Thomas wrote:Sorry nimh, but I don't see how you get from "owners have a say in what their media outlets broadcast" to "the media are no longer free". For example, it isn't unusual for Mr. Sulzberger to write Op-Eds in the New York Times, and I wouldn't be surprised if he didn't influence what content gets published in his newspaper.
Err, wouldn't those last two examples be of
significant different scope?
Writing an op-ed piece is quite something different from dictating journalists what they should write in their reports.

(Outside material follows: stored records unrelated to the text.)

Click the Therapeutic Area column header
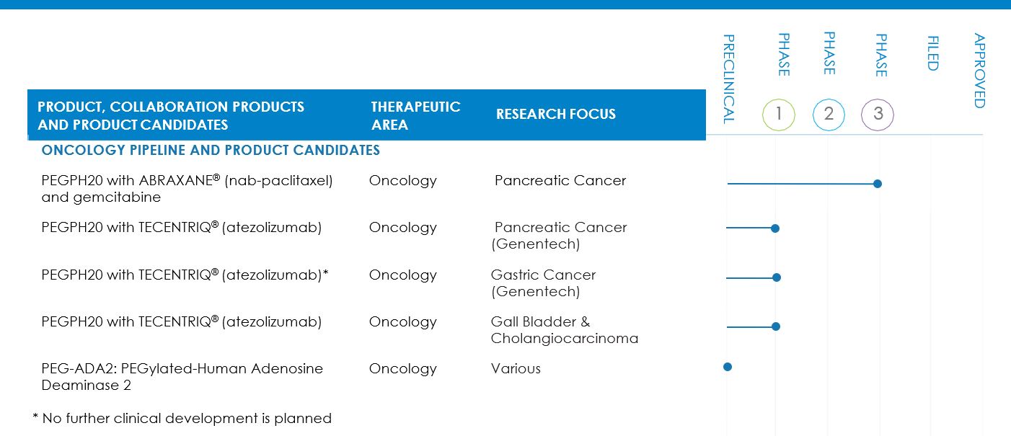1011x436 pixels. coord(415,115)
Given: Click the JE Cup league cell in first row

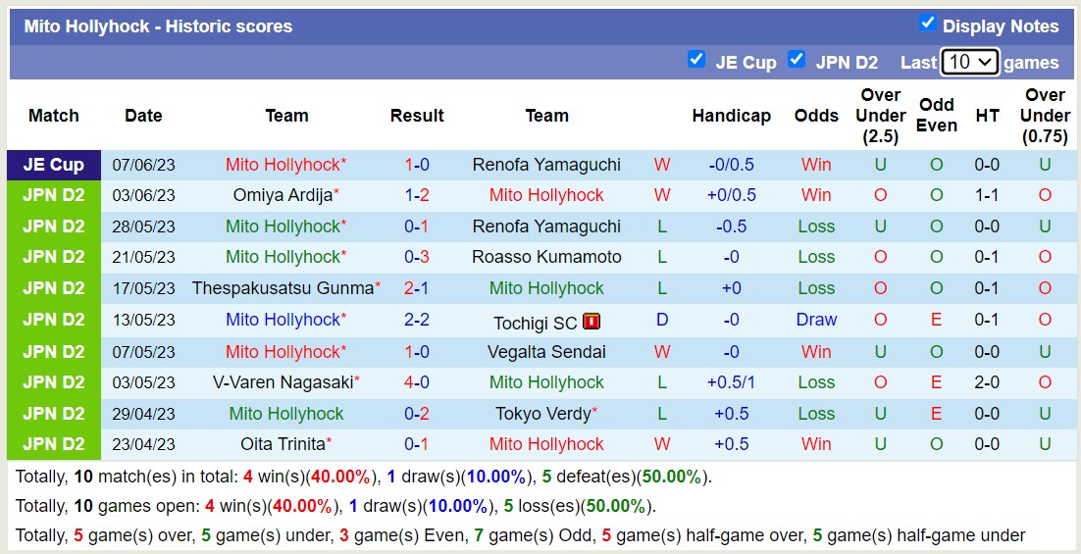Looking at the screenshot, I should tap(54, 165).
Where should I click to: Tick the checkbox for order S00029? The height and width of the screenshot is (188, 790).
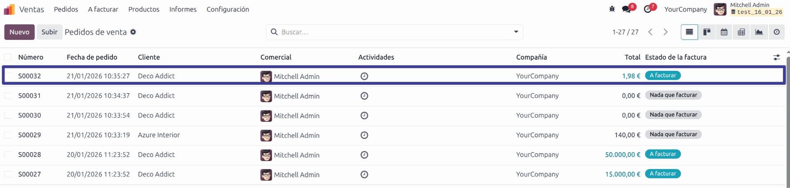coord(8,135)
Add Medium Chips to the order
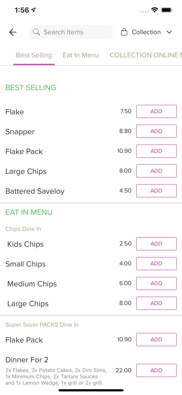The width and height of the screenshot is (182, 395). [x=156, y=283]
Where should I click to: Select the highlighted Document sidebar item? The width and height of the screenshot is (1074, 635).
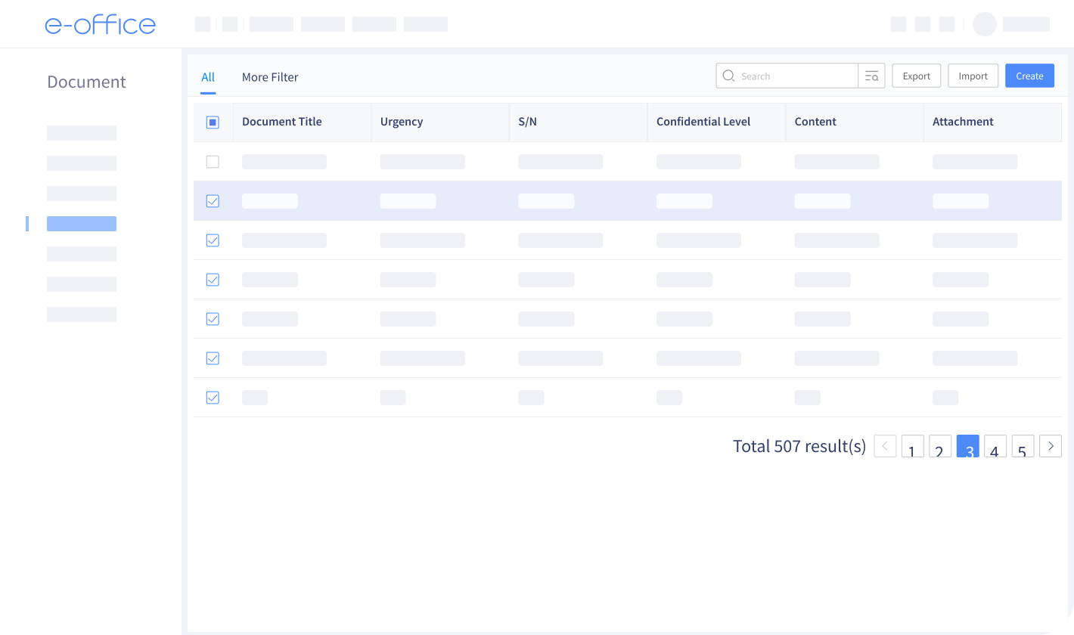pyautogui.click(x=82, y=223)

Issue one here is that op-ed pieces are clearly marked as representing opinion, not news reporting. Op-ed pieces are
intended to represent personal opinion. Regular news stories are
supposed to not do so.
Issue two is the principle of interfering with editorial independence. It is one thing to have your opinion published in an op-ed piece. It is something else to order editors and journalists what they should write about, what not, and how they should write about it.
I'm not saying it doesn't happen. In the UK, one of the tabloid's owners is notorious. One summer, he ordered the editors to publish one scandalising news story about asylum-seekers every day, in what he openly admitted was a political campaign. Another example is the owner forcing scandalising headlines to be placed over what in fact were pretty objective, fact-oriented pieces on asylum-seekers. This is in clear breach of standards of journalistic independence.
Basically, 'tis something different when Mr. Sulzberger tells the NYT reporters what to write in the regular news coverage about Bush than when he writes his own op-ed about the man. You can refer to the outrage above about the ABC memo to see that right-wingers object to the blatant imposition of political goals over journalistic independence represented by the former just as much.
Journalists should be free to fulfill their task: to report objectively. Many don't - for sure. And when they don't, you can bring them to task for it. But it is always a no-no for owners or governments to
order them to suspend their task of objective reporting and deliver political propaganda on request instead. That is a serious breach of journalistic freedom, yes.